▸ **YOUR INSTRUCTIONS**: Report each line of the data that has "will" somewhere in it.

*** DATA SHOWN Section Begins ***

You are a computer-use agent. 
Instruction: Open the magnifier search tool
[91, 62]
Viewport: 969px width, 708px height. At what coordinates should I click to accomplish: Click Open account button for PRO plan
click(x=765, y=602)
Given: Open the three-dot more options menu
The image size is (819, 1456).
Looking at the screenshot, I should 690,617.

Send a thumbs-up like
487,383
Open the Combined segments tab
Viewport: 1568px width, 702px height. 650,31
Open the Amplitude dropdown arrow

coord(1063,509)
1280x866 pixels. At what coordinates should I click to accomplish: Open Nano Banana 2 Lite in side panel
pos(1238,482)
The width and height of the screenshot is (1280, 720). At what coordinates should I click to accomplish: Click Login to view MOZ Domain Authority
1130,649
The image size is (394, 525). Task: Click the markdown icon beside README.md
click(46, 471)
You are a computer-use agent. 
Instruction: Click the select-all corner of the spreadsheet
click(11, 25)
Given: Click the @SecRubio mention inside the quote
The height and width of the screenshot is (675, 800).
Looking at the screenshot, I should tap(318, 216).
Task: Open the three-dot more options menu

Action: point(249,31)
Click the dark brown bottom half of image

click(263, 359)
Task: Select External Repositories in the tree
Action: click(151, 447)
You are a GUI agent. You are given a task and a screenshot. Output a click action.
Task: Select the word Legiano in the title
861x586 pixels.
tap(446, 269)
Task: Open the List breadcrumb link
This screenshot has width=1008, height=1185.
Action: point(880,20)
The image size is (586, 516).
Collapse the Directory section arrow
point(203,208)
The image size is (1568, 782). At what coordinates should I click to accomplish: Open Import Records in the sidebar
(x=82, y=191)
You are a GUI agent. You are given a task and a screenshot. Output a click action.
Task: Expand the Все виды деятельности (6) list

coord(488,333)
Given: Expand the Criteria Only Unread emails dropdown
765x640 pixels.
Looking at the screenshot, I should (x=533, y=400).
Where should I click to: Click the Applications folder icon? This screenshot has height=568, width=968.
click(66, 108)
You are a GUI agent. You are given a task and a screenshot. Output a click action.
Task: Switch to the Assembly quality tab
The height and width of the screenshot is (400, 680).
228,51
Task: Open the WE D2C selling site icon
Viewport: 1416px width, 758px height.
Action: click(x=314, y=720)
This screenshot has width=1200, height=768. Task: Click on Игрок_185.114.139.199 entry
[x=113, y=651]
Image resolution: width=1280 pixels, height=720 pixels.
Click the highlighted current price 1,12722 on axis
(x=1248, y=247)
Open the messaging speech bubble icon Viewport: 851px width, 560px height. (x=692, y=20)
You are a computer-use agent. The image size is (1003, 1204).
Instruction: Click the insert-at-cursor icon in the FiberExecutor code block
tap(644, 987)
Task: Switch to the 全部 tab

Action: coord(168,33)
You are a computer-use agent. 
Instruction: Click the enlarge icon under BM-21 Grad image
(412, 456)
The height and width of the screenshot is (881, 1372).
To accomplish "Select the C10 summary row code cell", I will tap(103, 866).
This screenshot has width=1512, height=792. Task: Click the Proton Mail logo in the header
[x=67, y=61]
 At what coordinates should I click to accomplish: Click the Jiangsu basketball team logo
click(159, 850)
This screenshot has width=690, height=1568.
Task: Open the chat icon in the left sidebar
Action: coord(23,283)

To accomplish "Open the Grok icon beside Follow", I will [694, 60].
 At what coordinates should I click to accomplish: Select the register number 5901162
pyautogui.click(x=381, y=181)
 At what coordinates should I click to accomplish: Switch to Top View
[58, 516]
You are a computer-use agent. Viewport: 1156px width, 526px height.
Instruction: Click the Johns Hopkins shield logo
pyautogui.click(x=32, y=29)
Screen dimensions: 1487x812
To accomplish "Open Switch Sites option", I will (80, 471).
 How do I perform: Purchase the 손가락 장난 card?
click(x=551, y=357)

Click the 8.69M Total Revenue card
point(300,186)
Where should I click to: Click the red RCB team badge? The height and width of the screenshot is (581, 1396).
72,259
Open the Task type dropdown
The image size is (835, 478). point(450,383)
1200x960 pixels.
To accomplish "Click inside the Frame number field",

*** DATA SHOWN Section Ends ***

▸ **COMPLETED EXERCISE**:
To accomplish "Select the C10 summary row code cell", I will tap(103, 866).
To accomplish "Open the Grok icon beside Follow", I will [694, 60].
To accomplish "Open Switch Sites option", I will (80, 471).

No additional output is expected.